Bosch is in the final stage of setting up a joint venture in cooperation with three Russian partners in the city of Saratov, 800 kilometers southeast of Moscow, said Martina Horton, Bosch's public relations coordinator, in a telephone interview from Stuttgart on Friday.
A letter of intent was signed in June, according to which Bosch will hold 60 percent in the new company Bosch-SEPO, with the rest of shares split among SEPO, a producer of aviation equipment, auto-equipment maker Avangard and automaking giant AvtoVAZ, Horton said.
The new plant is planned to open in 1997 on the premises of SEPO. It will supply auto parts to AvtoVAZ and also to carmaker GAZ.
The Bosch project in Saratov will cost 81 million Deutsche marks ($57.5 million), Commersant Daily reported last week. Horton said Bosch "cannot confirm the figure yet."

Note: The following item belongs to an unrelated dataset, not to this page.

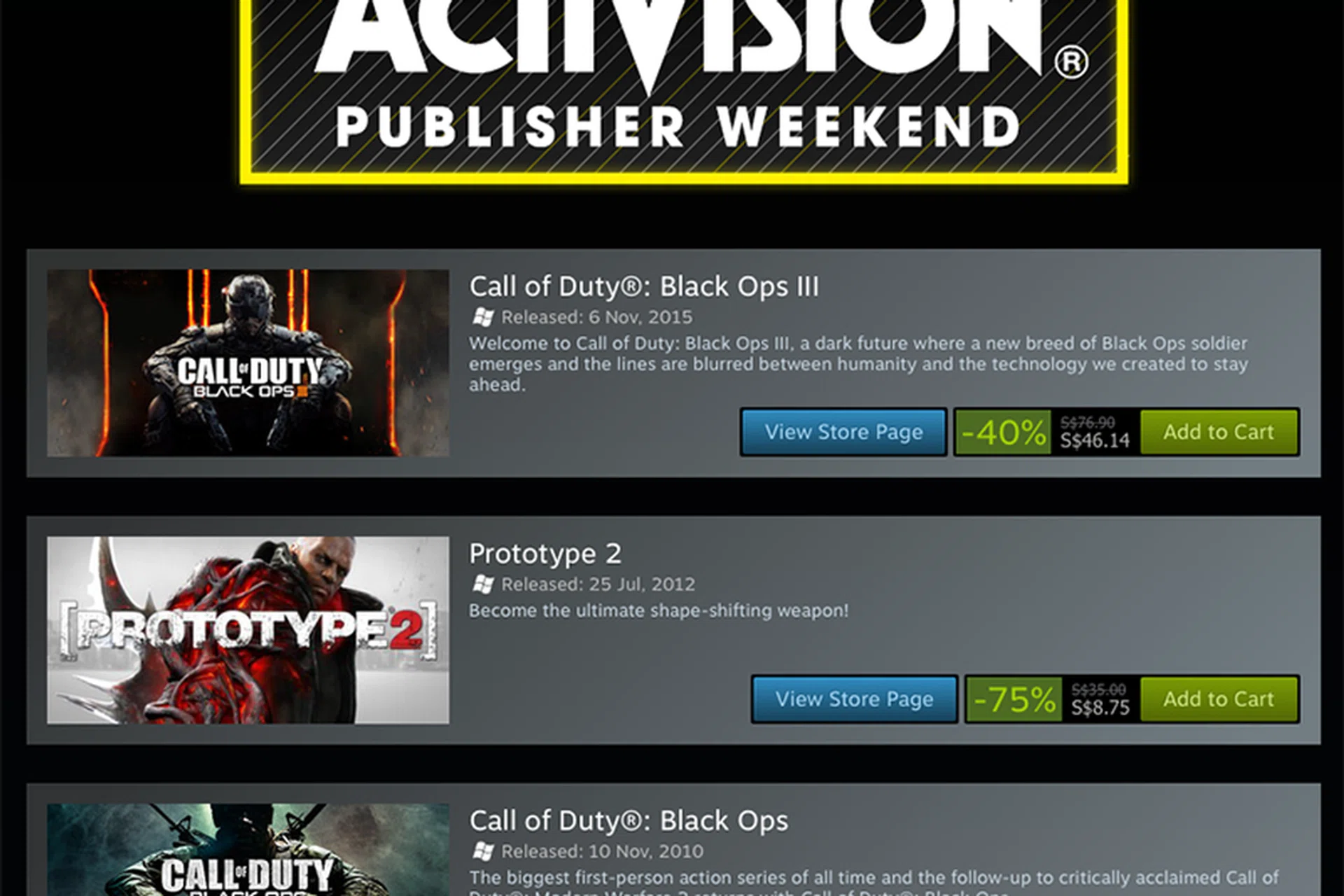
Task: Click the -40% discount badge
Action: (1003, 432)
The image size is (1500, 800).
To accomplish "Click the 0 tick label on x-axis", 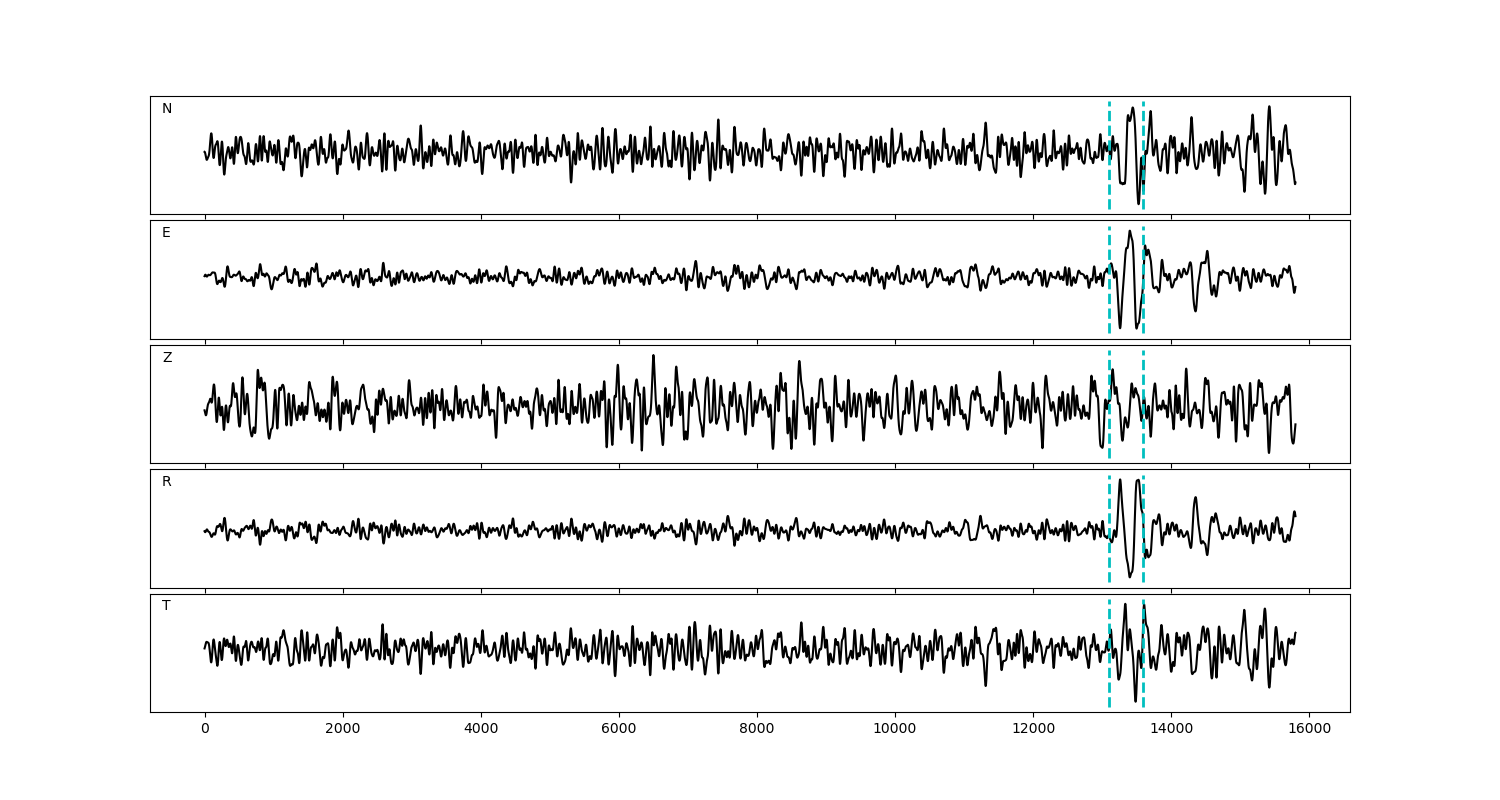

Bosch also switched over two digital telephone exchanges Friday in the towns of Obninsk and Tarusa in the Kaluga region, about 200 kilometers south of Moscow.
Bosch is to install five to six telephone exchanges, worth 2 million marks each, in the Kaluga region as a part of a five-year Bosch-Elektrosvyaz project to bring the region's communications up to international standards, said Nikolai Galevko, technical director of Elektrosvyaz.
Kaluga residents previously had to place an overseas call through an operator. The region is notorious for its poor telephone service.
Elektrosvyaz and Bosch plan to install about 160,000 more exchange lines in the Kaluga region by the year 2002, Galevko said.